'Chasing Liberty,' Eluding Enjoyment

By Ann Hornaday
Washington Post Staff Writer
Friday, January 9, 2004

An endless, virtually laugh-free pastiche of Aaron Sorkin by way of Aaron Spelling, "Chasing Liberty" features Mandy Moore trying so strenuously to be the next America's Sweetheart that she almost pops a vein.

Moore plays Anna Foster, the 18-year-old daughter of the U.S. president, portrayed here by Mark Harmon in what "West Wing" fans will find a mind-bending performance (wasn't he Secret Service a few seasons back? Didn't he die? Is that C.J. he's calling right now?!). Tired of her cosseted life, Anna breaks free of her overprotective dad and her Secret Service detail during the G-8 summit in Europe; she takes up with a sober but hunky Brit (Matthew Goode) who turns out to have more of an interest in her than she thinks.

Lethargically directed by Andy Cadiff, who works from a tired script by Derek Guiley and David Schneiderman, "Chasing Liberty" gets off to an unpromising start with a Clinton administration joke that fell as flat with a recent preview audience as it does on-screen with White House security guards.
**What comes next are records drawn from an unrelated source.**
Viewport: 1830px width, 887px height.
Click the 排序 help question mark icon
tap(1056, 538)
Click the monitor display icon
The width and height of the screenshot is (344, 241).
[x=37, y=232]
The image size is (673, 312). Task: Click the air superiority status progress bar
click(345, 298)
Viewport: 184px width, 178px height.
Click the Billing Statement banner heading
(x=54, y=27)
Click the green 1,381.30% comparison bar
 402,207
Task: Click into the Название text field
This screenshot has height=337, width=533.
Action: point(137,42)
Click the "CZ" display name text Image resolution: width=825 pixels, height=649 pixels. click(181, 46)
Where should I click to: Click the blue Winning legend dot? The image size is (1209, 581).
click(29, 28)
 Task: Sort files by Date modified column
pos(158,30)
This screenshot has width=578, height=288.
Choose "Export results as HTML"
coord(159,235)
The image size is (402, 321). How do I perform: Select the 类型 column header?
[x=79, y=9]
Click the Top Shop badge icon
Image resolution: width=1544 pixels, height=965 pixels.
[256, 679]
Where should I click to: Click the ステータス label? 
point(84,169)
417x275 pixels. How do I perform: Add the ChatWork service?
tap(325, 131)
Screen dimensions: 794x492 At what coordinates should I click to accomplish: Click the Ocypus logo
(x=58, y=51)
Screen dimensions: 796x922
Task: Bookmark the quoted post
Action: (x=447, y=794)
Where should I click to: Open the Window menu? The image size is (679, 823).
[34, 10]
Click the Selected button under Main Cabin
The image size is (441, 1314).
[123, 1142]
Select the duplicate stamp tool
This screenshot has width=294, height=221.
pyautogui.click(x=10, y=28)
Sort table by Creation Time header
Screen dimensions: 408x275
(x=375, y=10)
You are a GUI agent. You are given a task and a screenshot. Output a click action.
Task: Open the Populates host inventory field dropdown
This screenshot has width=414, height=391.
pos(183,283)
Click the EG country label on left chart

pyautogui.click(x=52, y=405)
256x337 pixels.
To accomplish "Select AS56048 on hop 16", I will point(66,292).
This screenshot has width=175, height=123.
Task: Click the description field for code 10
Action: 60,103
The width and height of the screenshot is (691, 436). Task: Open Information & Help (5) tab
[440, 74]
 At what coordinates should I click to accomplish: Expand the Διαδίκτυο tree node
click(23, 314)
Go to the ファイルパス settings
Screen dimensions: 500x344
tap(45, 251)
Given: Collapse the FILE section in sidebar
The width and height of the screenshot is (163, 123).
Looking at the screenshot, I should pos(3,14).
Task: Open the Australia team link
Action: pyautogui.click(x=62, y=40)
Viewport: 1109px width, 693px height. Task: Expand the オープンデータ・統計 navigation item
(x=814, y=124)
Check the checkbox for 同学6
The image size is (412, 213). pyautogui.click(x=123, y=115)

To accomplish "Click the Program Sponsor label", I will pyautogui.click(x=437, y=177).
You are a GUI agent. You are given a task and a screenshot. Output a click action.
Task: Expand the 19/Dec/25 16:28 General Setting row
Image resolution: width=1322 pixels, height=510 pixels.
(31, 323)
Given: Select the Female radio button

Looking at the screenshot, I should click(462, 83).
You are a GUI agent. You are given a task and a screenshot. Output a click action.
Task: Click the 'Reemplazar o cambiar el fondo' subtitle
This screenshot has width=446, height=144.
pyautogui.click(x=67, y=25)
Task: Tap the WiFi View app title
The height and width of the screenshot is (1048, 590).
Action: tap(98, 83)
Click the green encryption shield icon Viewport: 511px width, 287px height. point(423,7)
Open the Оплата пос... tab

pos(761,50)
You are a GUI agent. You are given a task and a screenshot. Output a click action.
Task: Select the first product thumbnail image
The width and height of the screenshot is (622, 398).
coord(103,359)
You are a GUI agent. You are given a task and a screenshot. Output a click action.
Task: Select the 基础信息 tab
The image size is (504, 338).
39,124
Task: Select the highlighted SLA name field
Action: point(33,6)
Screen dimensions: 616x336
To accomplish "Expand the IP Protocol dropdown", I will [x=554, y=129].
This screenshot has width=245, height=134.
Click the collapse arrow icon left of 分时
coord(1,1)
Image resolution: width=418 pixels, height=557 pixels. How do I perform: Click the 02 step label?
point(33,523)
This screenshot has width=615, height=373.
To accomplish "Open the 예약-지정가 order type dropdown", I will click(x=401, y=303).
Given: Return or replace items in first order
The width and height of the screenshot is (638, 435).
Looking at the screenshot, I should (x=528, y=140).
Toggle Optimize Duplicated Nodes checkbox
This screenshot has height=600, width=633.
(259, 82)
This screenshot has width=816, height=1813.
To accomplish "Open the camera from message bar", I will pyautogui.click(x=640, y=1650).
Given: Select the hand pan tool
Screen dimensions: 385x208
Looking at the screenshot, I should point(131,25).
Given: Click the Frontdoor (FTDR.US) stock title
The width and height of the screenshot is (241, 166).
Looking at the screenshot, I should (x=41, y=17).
From there, the movie takes bits from the aforementioned "Wing," bits from "Roman Holiday" and a smidgen from "Two for the Road" -- leaving all the punch, romance and style of those titles on the highways and byways of Europe.

Moore blows out her cheeks and slits her eyes as a good girl trying hard to be bad; it isn't terribly convincing. The filmmakers have made a real find, though, in Goode, who brings the appeal of a budding Hugh Grant but with a bit more gravitas. There are some yummy shots of Prague and Venice as the two traipse across Europe, their junket culminating in Goode's character saving the First Midriff from a horde of taunting Europeans. At this point, "Chasing Liberty" turns into an all-too-plausible horror film. Make it stop!

Chasing Liberty (111 minutes, at area theaters) is rated PG-13 for sexual content and brief nudity.